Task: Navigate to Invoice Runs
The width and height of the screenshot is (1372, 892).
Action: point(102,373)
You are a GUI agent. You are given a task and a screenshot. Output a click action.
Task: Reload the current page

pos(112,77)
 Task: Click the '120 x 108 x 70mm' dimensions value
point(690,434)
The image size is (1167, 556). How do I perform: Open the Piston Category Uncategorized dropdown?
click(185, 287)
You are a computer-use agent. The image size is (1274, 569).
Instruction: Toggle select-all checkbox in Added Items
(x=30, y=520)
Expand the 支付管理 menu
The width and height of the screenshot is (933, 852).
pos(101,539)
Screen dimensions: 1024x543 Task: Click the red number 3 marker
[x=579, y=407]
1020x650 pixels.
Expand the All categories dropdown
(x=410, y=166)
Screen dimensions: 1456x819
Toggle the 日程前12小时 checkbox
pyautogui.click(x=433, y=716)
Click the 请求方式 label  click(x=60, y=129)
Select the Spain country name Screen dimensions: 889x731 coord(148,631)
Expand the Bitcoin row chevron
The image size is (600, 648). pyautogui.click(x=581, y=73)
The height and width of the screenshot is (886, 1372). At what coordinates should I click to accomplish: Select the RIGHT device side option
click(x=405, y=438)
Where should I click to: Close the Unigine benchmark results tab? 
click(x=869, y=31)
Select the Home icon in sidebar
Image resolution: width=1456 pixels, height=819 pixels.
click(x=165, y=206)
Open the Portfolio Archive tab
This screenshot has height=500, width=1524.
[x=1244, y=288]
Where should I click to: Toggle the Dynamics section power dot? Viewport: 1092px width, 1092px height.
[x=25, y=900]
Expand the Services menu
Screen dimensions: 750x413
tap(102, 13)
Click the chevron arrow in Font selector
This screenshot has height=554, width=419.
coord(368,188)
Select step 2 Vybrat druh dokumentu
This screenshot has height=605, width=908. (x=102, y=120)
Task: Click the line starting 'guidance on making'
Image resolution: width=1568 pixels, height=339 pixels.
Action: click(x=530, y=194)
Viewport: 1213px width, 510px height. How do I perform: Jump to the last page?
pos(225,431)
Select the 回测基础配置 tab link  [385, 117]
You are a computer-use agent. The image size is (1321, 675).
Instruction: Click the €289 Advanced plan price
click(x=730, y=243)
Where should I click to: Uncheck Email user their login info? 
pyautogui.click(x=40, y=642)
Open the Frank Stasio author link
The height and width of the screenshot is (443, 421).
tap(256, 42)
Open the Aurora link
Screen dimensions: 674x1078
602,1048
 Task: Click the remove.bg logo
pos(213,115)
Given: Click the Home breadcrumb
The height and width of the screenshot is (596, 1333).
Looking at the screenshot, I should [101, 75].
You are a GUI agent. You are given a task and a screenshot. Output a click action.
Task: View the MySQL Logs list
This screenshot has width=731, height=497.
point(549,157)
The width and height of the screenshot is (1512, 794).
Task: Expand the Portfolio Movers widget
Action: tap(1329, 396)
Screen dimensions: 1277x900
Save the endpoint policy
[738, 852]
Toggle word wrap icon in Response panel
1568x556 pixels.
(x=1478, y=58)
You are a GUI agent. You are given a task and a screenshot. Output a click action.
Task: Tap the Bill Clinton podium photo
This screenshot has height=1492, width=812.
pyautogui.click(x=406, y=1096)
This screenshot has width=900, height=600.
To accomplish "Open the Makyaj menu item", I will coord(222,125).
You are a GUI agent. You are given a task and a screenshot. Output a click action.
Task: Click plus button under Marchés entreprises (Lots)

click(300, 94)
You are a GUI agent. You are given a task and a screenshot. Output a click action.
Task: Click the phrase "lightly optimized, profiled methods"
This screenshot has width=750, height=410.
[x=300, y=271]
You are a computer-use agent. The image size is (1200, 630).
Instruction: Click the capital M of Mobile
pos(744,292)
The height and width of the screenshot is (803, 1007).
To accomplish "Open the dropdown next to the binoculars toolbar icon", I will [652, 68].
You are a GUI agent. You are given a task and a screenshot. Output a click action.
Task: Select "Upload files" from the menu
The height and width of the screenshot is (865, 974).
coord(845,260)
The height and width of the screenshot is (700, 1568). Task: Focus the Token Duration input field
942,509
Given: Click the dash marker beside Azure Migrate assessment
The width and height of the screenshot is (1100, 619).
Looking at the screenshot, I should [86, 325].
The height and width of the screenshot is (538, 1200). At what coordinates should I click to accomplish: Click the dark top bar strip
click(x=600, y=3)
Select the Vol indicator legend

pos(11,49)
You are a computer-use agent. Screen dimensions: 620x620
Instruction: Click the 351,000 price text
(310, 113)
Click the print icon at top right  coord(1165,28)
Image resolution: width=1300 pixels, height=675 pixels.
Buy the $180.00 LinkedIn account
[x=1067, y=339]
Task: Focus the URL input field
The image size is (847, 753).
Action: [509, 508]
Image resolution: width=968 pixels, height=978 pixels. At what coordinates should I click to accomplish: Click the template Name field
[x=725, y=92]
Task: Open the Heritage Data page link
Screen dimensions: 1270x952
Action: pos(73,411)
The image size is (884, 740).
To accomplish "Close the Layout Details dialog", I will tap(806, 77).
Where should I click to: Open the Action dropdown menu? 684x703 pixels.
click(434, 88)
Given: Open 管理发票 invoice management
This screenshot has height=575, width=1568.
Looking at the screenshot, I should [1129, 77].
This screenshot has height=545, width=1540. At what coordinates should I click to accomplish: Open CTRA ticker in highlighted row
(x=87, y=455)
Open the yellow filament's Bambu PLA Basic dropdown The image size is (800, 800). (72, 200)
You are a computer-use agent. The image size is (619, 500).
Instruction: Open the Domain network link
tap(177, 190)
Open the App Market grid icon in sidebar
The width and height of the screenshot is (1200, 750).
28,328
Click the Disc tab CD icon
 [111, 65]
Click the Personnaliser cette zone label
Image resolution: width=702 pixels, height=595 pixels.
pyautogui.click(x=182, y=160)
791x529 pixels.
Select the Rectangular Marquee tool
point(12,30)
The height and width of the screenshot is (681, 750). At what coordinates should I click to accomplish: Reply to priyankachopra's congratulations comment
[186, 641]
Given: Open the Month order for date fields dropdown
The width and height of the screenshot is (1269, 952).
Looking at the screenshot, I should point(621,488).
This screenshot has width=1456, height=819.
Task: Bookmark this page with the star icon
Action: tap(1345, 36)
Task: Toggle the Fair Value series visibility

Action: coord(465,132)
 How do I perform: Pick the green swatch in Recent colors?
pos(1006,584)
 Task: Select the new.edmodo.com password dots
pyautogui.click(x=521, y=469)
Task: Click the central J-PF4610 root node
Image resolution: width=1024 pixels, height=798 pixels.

--------

Please present the lines above as a JSON list of strings, one string for each line, leaving out any blank lines.

[
  "Task: Navigate to Invoice Runs",
  "The width and height of the screenshot is (1372, 892).",
  "Action: point(102,373)",
  "You are a GUI agent. You are given a task and a screenshot. Output a click action.",
  "Task: Reload the current page",
  "pos(112,77)",
  " Task: Click the '120 x 108 x 70mm' dimensions value",
  "point(690,434)",
  "The image size is (1167, 556). How do I perform: Open the Piston Category Uncategorized dropdown?",
  "click(185, 287)",
  "You are a computer-use agent. The image size is (1274, 569).",
  "Instruction: Toggle select-all checkbox in Added Items",
  "(x=30, y=520)",
  "Expand the 支付管理 menu",
  "The width and height of the screenshot is (933, 852).",
  "pos(101,539)",
  "Screen dimensions: 1024x543 Task: Click the red number 3 marker",
  "[x=579, y=407]",
  "1020x650 pixels.",
  "Expand the All categories dropdown",
  "(x=410, y=166)",
  "Screen dimensions: 1456x819",
  "Toggle the 日程前12小时 checkbox",
  "pyautogui.click(x=433, y=716)",
  "Click the 请求方式 label  click(x=60, y=129)",
  "Select the Spain country name Screen dimensions: 889x731 coord(148,631)",
  "Expand the Bitcoin row chevron",
  "The image size is (600, 648). pyautogui.click(x=581, y=73)",
  "The height and width of the screenshot is (886, 1372). At what coordinates should I click to accomplish: Select the RIGHT device side option",
  "click(x=405, y=438)",
  "Where should I click to: Close the Unigine benchmark results tab? ",
  "click(x=869, y=31)",
  "Select the Home icon in sidebar",
  "Image resolution: width=1456 pixels, height=819 pixels.",
  "click(x=165, y=206)",
  "Open the Portfolio Archive tab",
  "This screenshot has height=500, width=1524.",
  "[x=1244, y=288]",
  "Where should I click to: Toggle the Dynamics section power dot? Viewport: 1092px width, 1092px height.",
  "[x=25, y=900]",
  "Expand the Services menu",
  "Screen dimensions: 750x413",
  "tap(102, 13)",
  "Click the chevron arrow in Font selector",
  "This screenshot has height=554, width=419.",
  "coord(368,188)",
  "Select step 2 Vybrat druh dokumentu",
  "This screenshot has height=605, width=908. (x=102, y=120)",
  "Task: Click the line starting 'guidance on making'",
  "Image resolution: width=1568 pixels, height=339 pixels.",
  "Action: click(x=530, y=194)",
  "Viewport: 1213px width, 510px height. How do I perform: Jump to the last page?",
  "pos(225,431)",
  "Select the 回测基础配置 tab link  [385, 117]",
  "You are a computer-use agent. The image size is (1321, 675).",
  "Instruction: Click the €289 Advanced plan price",
  "click(x=730, y=243)",
  "Where should I click to: Uncheck Email user their login info? ",
  "pyautogui.click(x=40, y=642)",
  "Open the Frank Stasio author link",
  "The height and width of the screenshot is (443, 421).",
  "tap(256, 42)",
  "Open the Aurora link",
  "Screen dimensions: 674x1078",
  "602,1048",
  " Task: Click the remove.bg logo",
  "pos(213,115)",
  "Given: Click the Home breadcrumb",
  "The height and width of the screenshot is (596, 1333).",
  "Looking at the screenshot, I should [101, 75].",
  "You are a GUI agent. You are given a task and a screenshot. Output a click action.",
  "Task: View the MySQL Logs list",
  "This screenshot has width=731, height=497.",
  "point(549,157)",
  "The width and height of the screenshot is (1512, 794).",
  "Task: Expand the Portfolio Movers widget",
  "Action: tap(1329, 396)",
  "Screen dimensions: 1277x900",
  "Save the endpoint policy",
  "[738, 852]",
  "Toggle word wrap icon in Response panel",
  "1568x556 pixels.",
  "(x=1478, y=58)",
  "You are a GUI agent. You are given a task and a screenshot. Output a click action.",
  "Task: Tap the Bill Clinton podium photo",
  "This screenshot has height=1492, width=812.",
  "pyautogui.click(x=406, y=1096)",
  "This screenshot has width=900, height=600.",
  "To accomplish \"Open the Makyaj menu item\", I will coord(222,125).",
  "You are a GUI agent. You are given a task and a screenshot. Output a click action.",
  "Task: Click plus button under Marchés entreprises (Lots)",
  "click(300, 94)",
  "You are a GUI agent. You are given a task and a screenshot. Output a click action.",
  "Task: Click the phrase \"lightly optimized, profiled methods\"",
  "This screenshot has width=750, height=410.",
  "[x=300, y=271]",
  "You are a computer-use agent. The image size is (1200, 630).",
  "Instruction: Click the capital M of Mobile",
  "pos(744,292)",
  "The height and width of the screenshot is (803, 1007).",
  "To accomplish \"Open the dropdown next to the binoculars toolbar icon\", I will [652, 68].",
  "You are a GUI agent. You are given a task and a screenshot. Output a click action.",
  "Task: Select \"Upload files\" from the menu",
  "The height and width of the screenshot is (865, 974).",
  "coord(845,260)",
  "The height and width of the screenshot is (700, 1568). Task: Focus the Token Duration input field",
  "942,509",
  "Given: Click the dash marker beside Azure Migrate assessment",
  "The width and height of the screenshot is (1100, 619).",
  "Looking at the screenshot, I should [86, 325].",
  "The height and width of the screenshot is (538, 1200). At what coordinates should I click to accomplish: Click the dark top bar strip",
  "click(x=600, y=3)",
  "Select the Vol indicator legend",
  "pos(11,49)",
  "You are a computer-use agent. Screen dimensions: 620x620",
  "Instruction: Click the 351,000 price text",
  "(310, 113)",
  "Click the print icon at top right  coord(1165,28)",
  "Image resolution: width=1300 pixels, height=675 pixels.",
  "Buy the $180.00 LinkedIn account",
  "[x=1067, y=339]",
  "Task: Focus the URL input field",
  "The image size is (847, 753).",
  "Action: [509, 508]",
  "Image resolution: width=968 pixels, height=978 pixels. At what coordinates should I click to accomplish: Click the template Name field",
  "[x=725, y=92]",
  "Task: Open the Heritage Data page link",
  "Screen dimensions: 1270x952",
  "Action: pos(73,411)",
  "The image size is (884, 740).",
  "To accomplish \"Close the Layout Details dialog\", I will tap(806, 77).",
  "Where should I click to: Open the Action dropdown menu? 684x703 pixels.",
  "click(434, 88)",
  "Given: Open 管理发票 invoice management",
  "This screenshot has height=575, width=1568.",
  "Looking at the screenshot, I should [1129, 77].",
  "This screenshot has height=545, width=1540. At what coordinates should I click to accomplish: Open CTRA ticker in highlighted row",
  "(x=87, y=455)",
  "Open the yellow filament's Bambu PLA Basic dropdown The image size is (800, 800). (72, 200)",
  "You are a computer-use agent. The image size is (619, 500).",
  "Instruction: Open the Domain network link",
  "tap(177, 190)",
  "Open the App Market grid icon in sidebar",
  "The width and height of the screenshot is (1200, 750).",
  "28,328",
  "Click the Disc tab CD icon",
  " [111, 65]",
  "Click the Personnaliser cette zone label",
  "Image resolution: width=702 pixels, height=595 pixels.",
  "pyautogui.click(x=182, y=160)",
  "791x529 pixels.",
  "Select the Rectangular Marquee tool",
  "point(12,30)",
  "The height and width of the screenshot is (681, 750). At what coordinates should I click to accomplish: Reply to priyankachopra's congratulations comment",
  "[186, 641]",
  "Given: Open the Month order for date fields dropdown",
  "The width and height of the screenshot is (1269, 952).",
  "Looking at the screenshot, I should point(621,488).",
  "This screenshot has width=1456, height=819.",
  "Task: Bookmark this page with the star icon",
  "Action: tap(1345, 36)",
  "Task: Toggle the Fair Value series visibility",
  "Action: coord(465,132)",
  " How do I perform: Pick the green swatch in Recent colors?",
  "pos(1006,584)",
  " Task: Select the new.edmodo.com password dots",
  "pyautogui.click(x=521, y=469)",
  "Task: Click the central J-PF4610 root node",
  "Image resolution: width=1024 pixels, height=798 pixels."
]